Short exercise ▸ Write out the part of the forum thread on B14 200SX and Sentra GXE ride heights from "## ReVerm (Jan" to "length) over time.", word for word.

# 200sx/sentra gxe



## shift_of_legend (Jun 2, 2004)

Is the stock 200sx b14 lower than the stock sentra gxe b14?

If so, why is the lowering height advertised by lowering spring companies the same for both? Wouldn't the eibach's, h&r, teins, B+G, sprint, Intrax etc lower the sentra more than the 200sx?


----------



## lshadoff (Nov 26, 2002)

The B14 FSM lists the heights as measured from the center of the wheel arch to the ground. The heights depend on the wheels/tires originally equipped. No distinction is made between body styles. The heights are:

155SR13 f-25.94" r-25.20"
175/70R13 f-25.94" r-25.28"
175/65R14 f-26.22" r-25.51"
195/55R15 f-26.34" r-25.59"

Lew


----------



## ReVerm (Jan 13, 2003)

shift_of_legend said:


> Is the stock 200sx b14 lower than the stock sentra gxe b14?
> 
> If so, why is the lowering height advertised by lowering spring companies the same for both? Wouldn't the eibach's, h&r, teins, B+G, sprint, Intrax etc lower the sentra more than the 200sx?


The Base and SE models of the B14 200sx use the same springs as the B14 Sentra GXE. There should be no difference in stock ride height across these two cars, but remember that springs do sag (lose free length) over time.

Extracted entries ▸
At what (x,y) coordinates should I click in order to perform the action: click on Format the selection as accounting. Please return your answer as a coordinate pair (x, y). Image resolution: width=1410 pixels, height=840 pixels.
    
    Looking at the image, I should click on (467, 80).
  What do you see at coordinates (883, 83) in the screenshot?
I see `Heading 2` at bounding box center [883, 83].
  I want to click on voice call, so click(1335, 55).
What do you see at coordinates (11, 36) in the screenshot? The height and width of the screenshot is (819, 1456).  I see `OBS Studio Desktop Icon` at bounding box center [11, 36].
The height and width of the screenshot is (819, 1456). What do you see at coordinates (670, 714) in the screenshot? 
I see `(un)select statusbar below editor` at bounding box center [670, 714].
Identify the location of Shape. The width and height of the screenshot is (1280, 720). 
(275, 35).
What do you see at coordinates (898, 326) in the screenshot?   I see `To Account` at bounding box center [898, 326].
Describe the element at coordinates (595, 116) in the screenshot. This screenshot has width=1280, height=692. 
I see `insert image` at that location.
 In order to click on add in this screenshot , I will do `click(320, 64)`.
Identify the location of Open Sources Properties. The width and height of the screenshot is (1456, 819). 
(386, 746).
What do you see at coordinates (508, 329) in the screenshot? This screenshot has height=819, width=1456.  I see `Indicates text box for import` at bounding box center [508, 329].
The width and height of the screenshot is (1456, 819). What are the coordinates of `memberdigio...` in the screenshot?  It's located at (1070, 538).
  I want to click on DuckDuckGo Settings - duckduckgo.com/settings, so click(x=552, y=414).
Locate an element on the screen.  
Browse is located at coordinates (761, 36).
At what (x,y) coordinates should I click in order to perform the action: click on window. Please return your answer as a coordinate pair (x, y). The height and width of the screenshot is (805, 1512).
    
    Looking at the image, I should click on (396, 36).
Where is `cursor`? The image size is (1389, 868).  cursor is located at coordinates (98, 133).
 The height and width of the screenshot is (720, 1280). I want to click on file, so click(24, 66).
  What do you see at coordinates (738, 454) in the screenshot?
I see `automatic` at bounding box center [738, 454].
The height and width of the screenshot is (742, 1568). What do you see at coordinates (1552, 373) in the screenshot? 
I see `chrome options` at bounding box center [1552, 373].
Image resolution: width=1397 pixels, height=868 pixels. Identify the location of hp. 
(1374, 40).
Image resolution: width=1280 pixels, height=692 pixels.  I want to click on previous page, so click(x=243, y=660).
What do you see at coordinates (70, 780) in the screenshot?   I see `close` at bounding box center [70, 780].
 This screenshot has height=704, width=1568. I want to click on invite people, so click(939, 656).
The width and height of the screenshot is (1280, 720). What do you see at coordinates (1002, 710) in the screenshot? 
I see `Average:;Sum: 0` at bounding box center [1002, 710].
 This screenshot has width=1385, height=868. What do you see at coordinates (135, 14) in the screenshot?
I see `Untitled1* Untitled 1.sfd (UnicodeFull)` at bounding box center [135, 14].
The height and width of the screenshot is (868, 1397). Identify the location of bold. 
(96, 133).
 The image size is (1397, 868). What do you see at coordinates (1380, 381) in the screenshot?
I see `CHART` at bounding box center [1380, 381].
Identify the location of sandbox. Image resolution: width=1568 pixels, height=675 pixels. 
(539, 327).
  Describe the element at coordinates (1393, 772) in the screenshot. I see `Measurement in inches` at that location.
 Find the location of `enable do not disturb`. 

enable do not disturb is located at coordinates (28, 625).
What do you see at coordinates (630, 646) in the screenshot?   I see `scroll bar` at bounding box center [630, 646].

Task response ▸
## ReVerm (Jan 13, 2003)

shift_of_legend said:


> Is the stock 200sx b14 lower than the stock sentra gxe b14?
> 
> If so, why is the lowering height advertised by lowering spring companies the same for both? Wouldn't the eibach's, h&r, teins, B+G, sprint, Intrax etc lower the sentra more than the 200sx?


The Base and SE models of the B14 200sx use the same springs as the B14 Sentra GXE. There should be no difference in stock ride height across these two cars, but remember that springs do sag (lose free length) over time.